Over-expression of the gene yielded a notable loss of activity [96]. Elegant experiments using a gene over-expression library, followed by a selection of clones over-expressing genes yielding reduced sensitivity to acoziborole itself, also identified CPSF3 [97], and over-expression confirmed loss of sensitivity, pointing to CPSF3 as a target, if not the exclusive target, of these compounds in trypanosomes.

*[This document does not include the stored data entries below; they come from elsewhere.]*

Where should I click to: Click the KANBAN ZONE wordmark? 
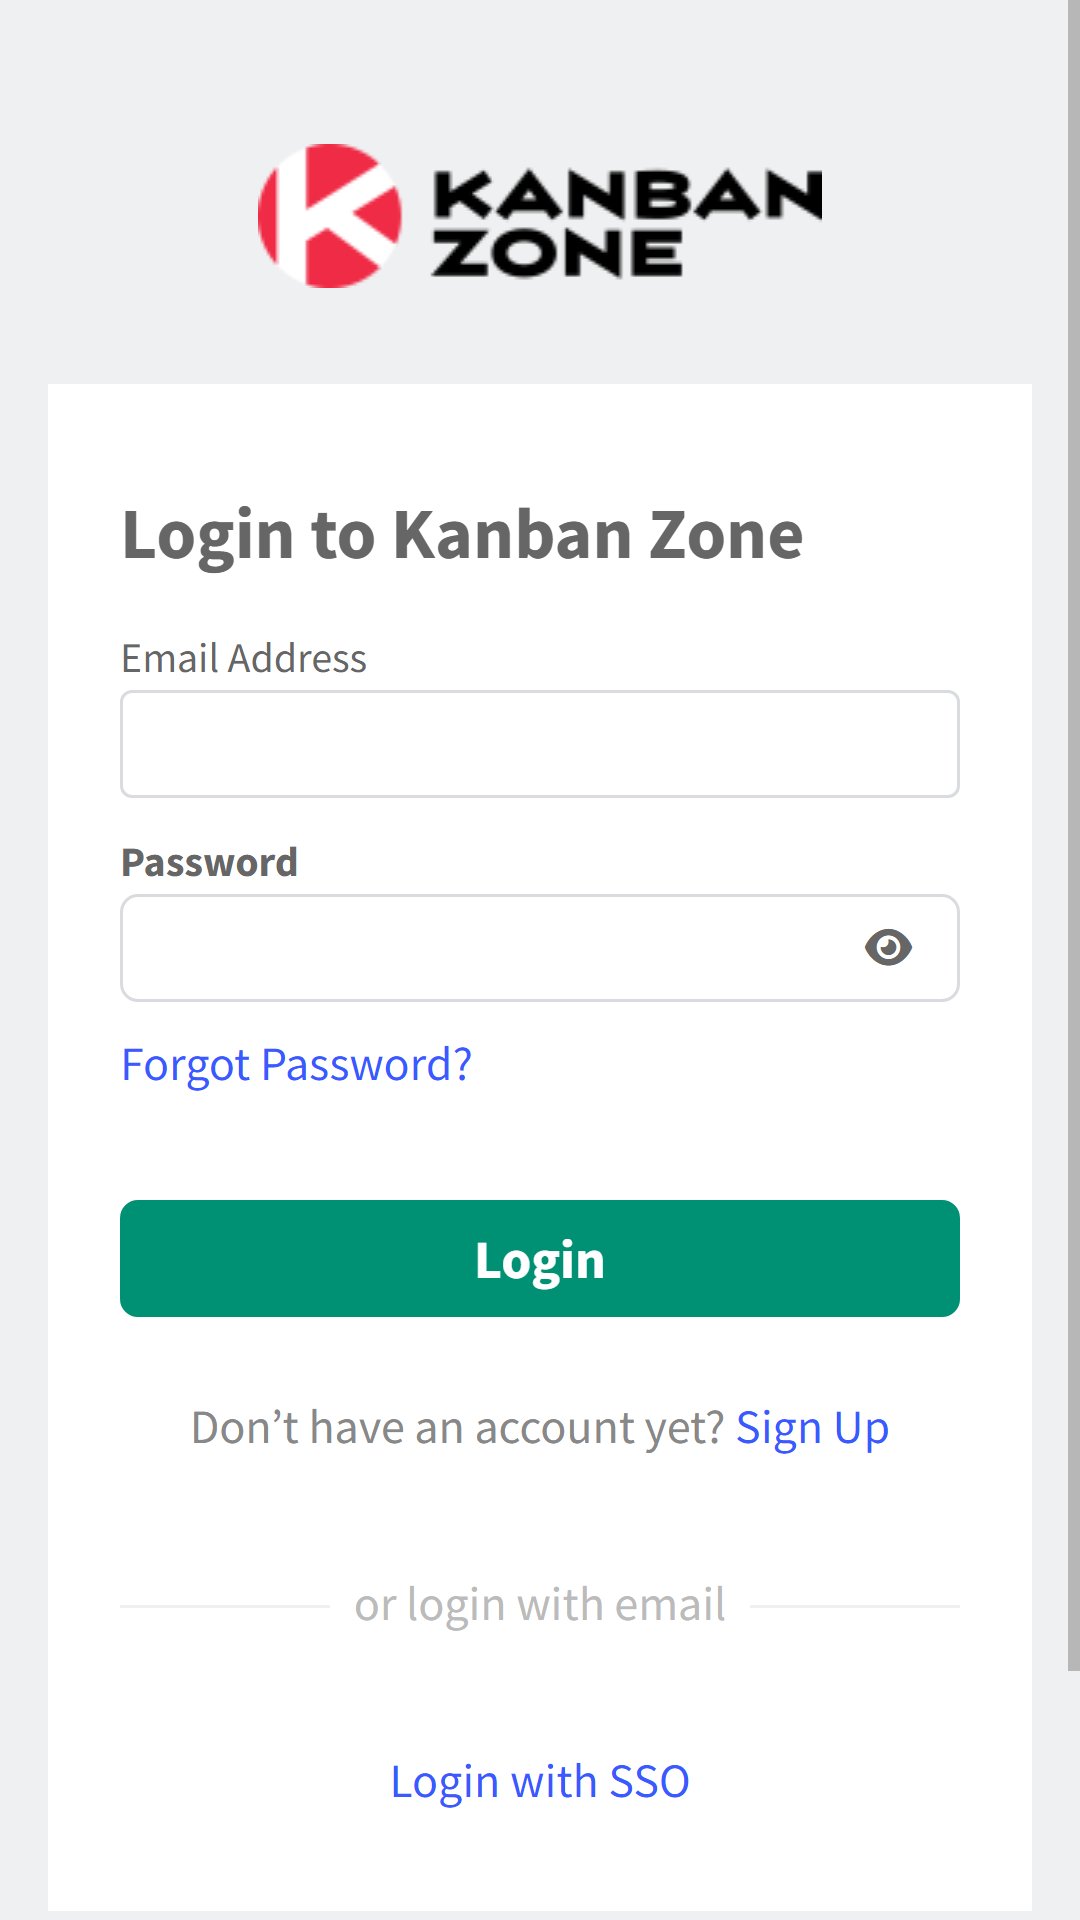pyautogui.click(x=627, y=222)
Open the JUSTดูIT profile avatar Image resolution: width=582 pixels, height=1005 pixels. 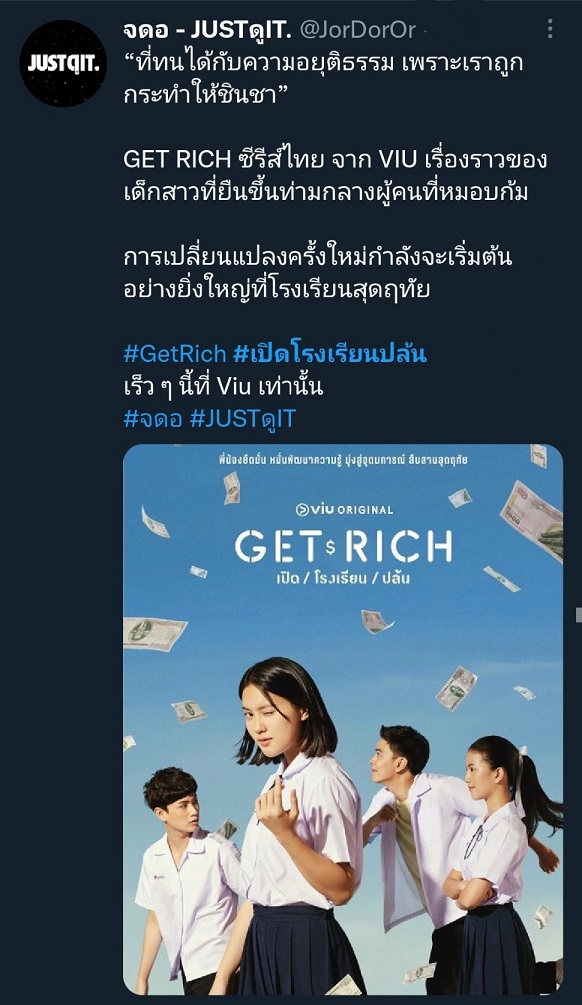click(x=63, y=63)
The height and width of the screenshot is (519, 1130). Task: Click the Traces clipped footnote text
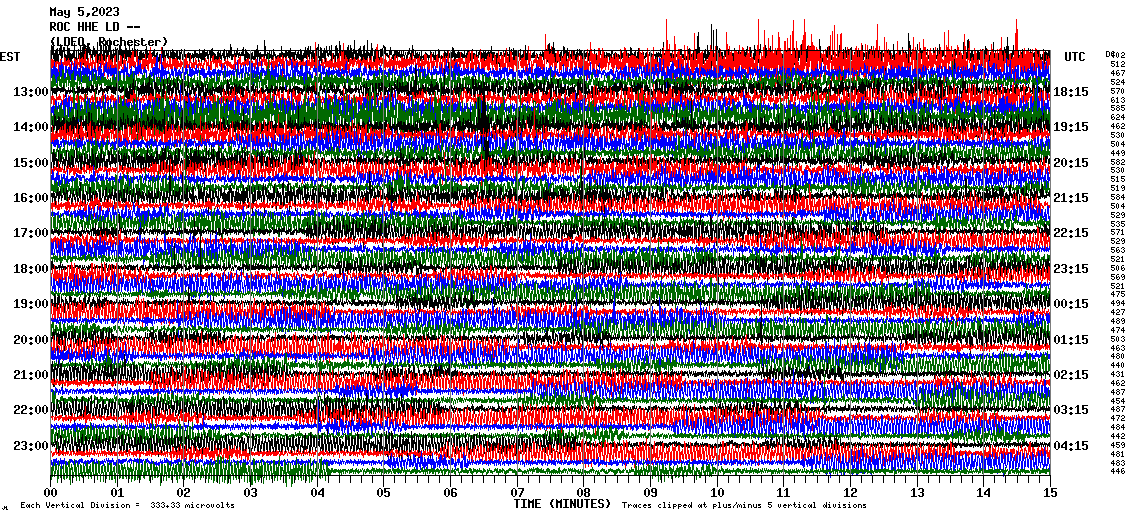pos(743,506)
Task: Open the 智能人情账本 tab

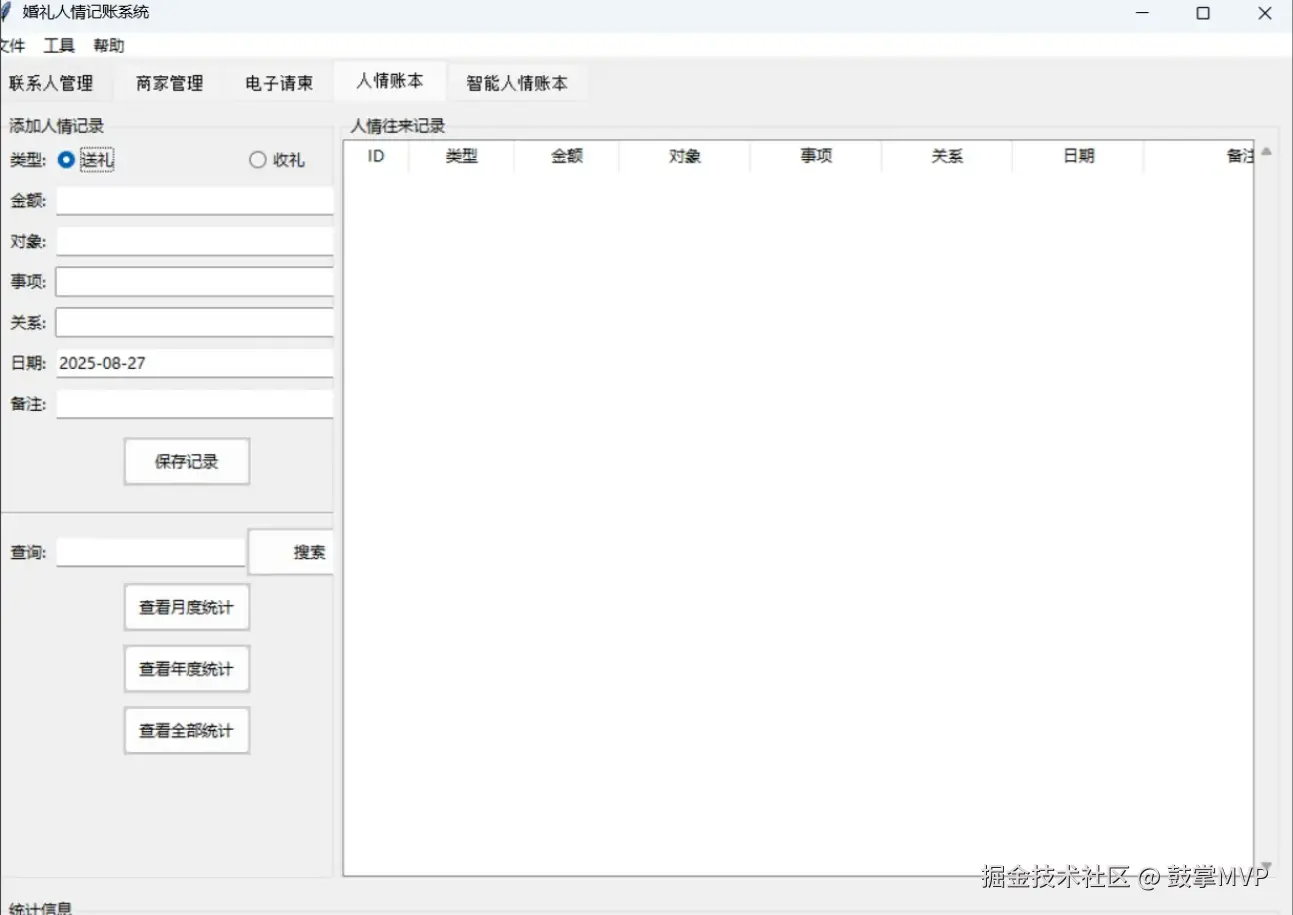Action: [x=517, y=82]
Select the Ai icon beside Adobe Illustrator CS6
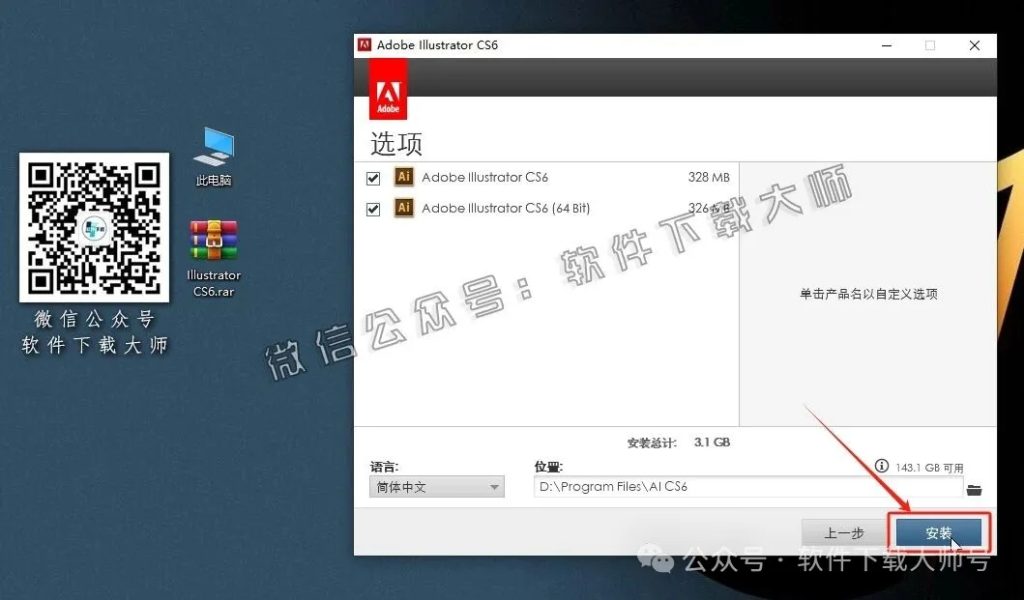The image size is (1024, 600). click(x=401, y=176)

Another trypanocidal benzoxaborole (of the amino-methyl subclass) was shown to be subject to a two-step metabolic processing, involving a primary conversion using amine oxidase in host serum to an aldehyde that is further metabolized to a carboxylate via parasite aldehyde dehydrogenase [98]. Another valinate–amide derivative series shows considerable promise for animal African trypanosomiasis too [99].

5. Conclusions

The twentieth century ended with human African trypanosomiasis epidemics raging across Africa. A disease that had been brought under control in the 1960s was wreaking havoc. This led to a concerted effort across a range of international organizations, including the WHO and newly formed agencies including DNDi and the CPDD. The arrival of the Bill and Melinda Gates Foundation and a re-alignment of many international aid efforts provided key investment to allow the development of new routes to combat HAT. The development of new drugs was central to the process. CPDD produced an orally available cure for stage 1 HAT that ultimately failed. In the meantime, DNDi brought forward an old nitroheterocycle, fexinidazole, and through the combined forces of persistence and diligence worked their way around numerous perceptual hurdles related to the nitroheterocycle class, so as to bring to the clinic the first wholly oral treatment for stage 1 and 2 HAT. As those trials were proceeding, DNDi created a consortium to bring forward a class of compounds, the benzoxaboroles, from Anacor Pharmaceuticals Inc., through to Scynexis and an extended collaborative team. Encouraging clinical results for the leading candidate compound, acoziborole, now promise to deliver a drug that may cure stage 2 HAT with a single oral dose. The ability of non-profit Product Development Partnerships to bring new medicines to market is now proven. The turnaround in the epidemiology of HAT in the twenty first century is a truly remarkable story and a classic model of how to create medical success.